Re: [PATCH v3 2/5] KVM: x86: invert KVM_HYPERCALL to default to VMMCALL

From: Ashish Kalra
Date: Fri Aug 20 2021 - 09:32:38 EST


On Thu, Aug 19, 2021 at 11:15:26PM +0000, Sean Christopherson wrote:
> On Thu, Aug 19, 2021, Kalra, Ashish wrote:
> >
> > > On Aug 20, 2021, at 3:38 AM, Kalra, Ashish <Ashish.Kalra@xxxxxxx> wrote:
> > > I think it makes more sense to stick to the original approach/patch, i.e.,
> > > introducing a new private hypercall interface like kvm_sev_hypercall3() and
> > > let early paravirtualized kernel code invoke this private hypercall
> > > interface wherever required.
>
> I don't like the idea of duplicating code just because the problem is tricky to
> solve. Right now it's just one function, but it could balloon to multiple in
> the future. Plus there's always the possibility of a new, pre-alternatives
> kvm_hypercall() being added in generic code, at which point using an SEV-specific
> variant gets even uglier.
>

Also to highlight the need to support this interface, capturing the flow
of apply_alternatives() as part of this thread:

setup_arch() call init_hypervisor_platform() which detects the
hypervisor platform the kernel is running under and then the hypervisor
specific initialization code can make early hypercalls. For example, KVM
specific initialization in case of SEV will try to mark the
"__bss_decrypted" section's encryption state via early page encryption
status hypercalls.

Now, apply_alternatives() is called much later when setup_arch() calls
check_bugs(), so we do need some kind of an early, pre-alternatives
hypercall interface.

Other cases of pre-alternatives hypercalls include marking per-cpu GHCB
pages as decrypted on SEV-ES and per-cpu apf_reason, steal_time and
kvm_apic_eoi as decrypted for SEV generally.

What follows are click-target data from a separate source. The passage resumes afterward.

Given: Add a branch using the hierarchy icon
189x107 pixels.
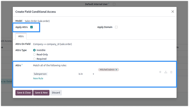Looking at the screenshot, I should [x=166, y=72].
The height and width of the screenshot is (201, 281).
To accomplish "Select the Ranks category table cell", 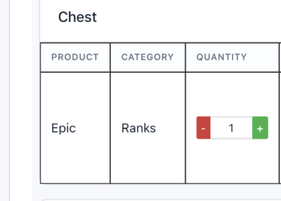I will pyautogui.click(x=148, y=128).
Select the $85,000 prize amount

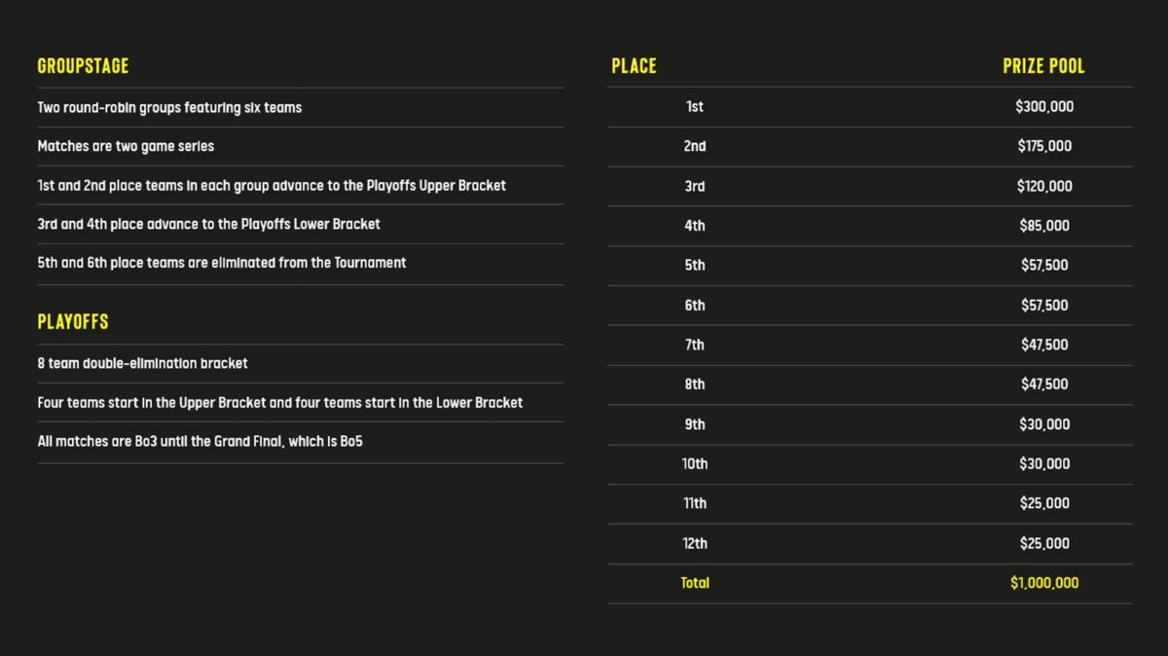(1044, 226)
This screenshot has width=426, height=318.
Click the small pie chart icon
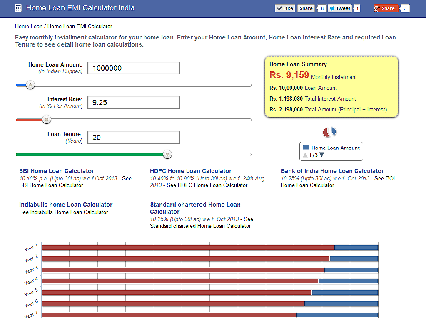click(x=329, y=132)
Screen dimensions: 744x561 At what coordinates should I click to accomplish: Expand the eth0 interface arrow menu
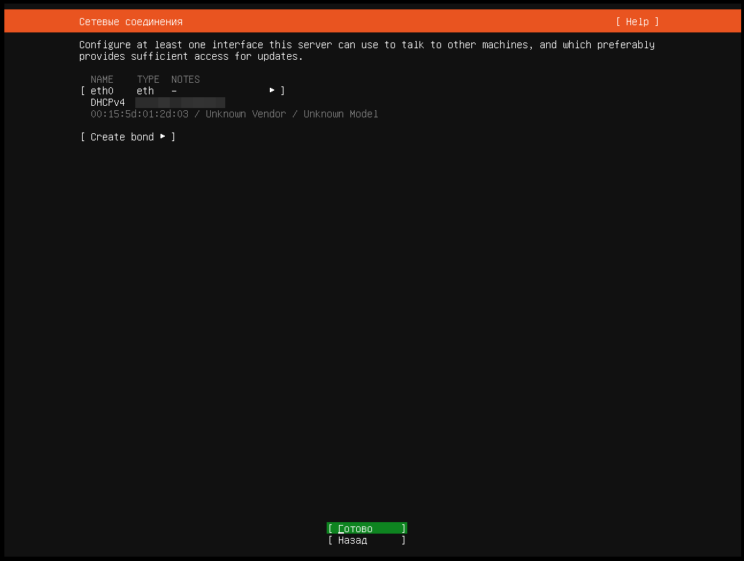click(272, 91)
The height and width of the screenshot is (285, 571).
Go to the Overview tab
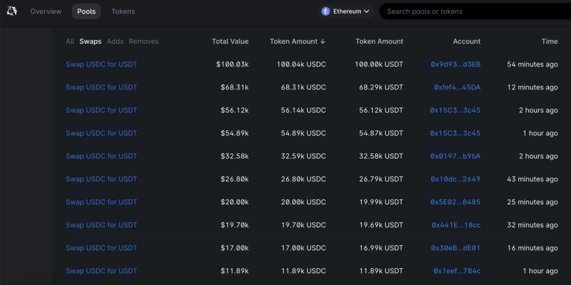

Actually using this kvm_sev_hypercall3() function may be abstracted
quite nicely. All these early hypercalls are made through
early_set_memory_XX() interfaces, which in turn invoke pv_ops.

Now, pv_ops can have this SEV/TDX specific abstractions.

Currently, pv_ops.mmu.notify_page_enc_status_changed() callback is setup
to kvm_sev_hypercall3() in case of SEV.

Similarly, in case of TDX, pv_ops.mmu.notify_page_enc_status_changed() can
be setup to a TDX specific callback.

Therefore, this early_set_memory_XX() -> pv_ops.mmu.notify_page_enc_status_changed()
is a generic interface and can easily have SEV, TDX and any other future platform
specific abstractions added to it.

Thanks,
Ashish

> > > This helps avoiding Intel CPUs taking unnecessary #UDs and also avoid using
> > > hacks as below.
> > >
> > > TDX code can introduce similar private hypercall interface for their early
> > > para virtualized kernel code if required.
> >
> > Actually, if we are using this kvm_sev_hypercall3() and not modifying
> > KVM_HYPERCALL() then Intel CPUs avoid unnecessary #UDs and TDX code does not
> > need any new interface. Only early AMD/SEV specific code will use this
> > kvm_sev_hypercall3() interface. TDX code will always work with
> > KVM_HYPERCALL().
>
> Even if VMCALL is the default, i.e. not patched in, VMCALL it will #VE on TDX.
> In other words, VMCALL isn't really any better than VMMCALL, TDX will need to do
> something clever either way.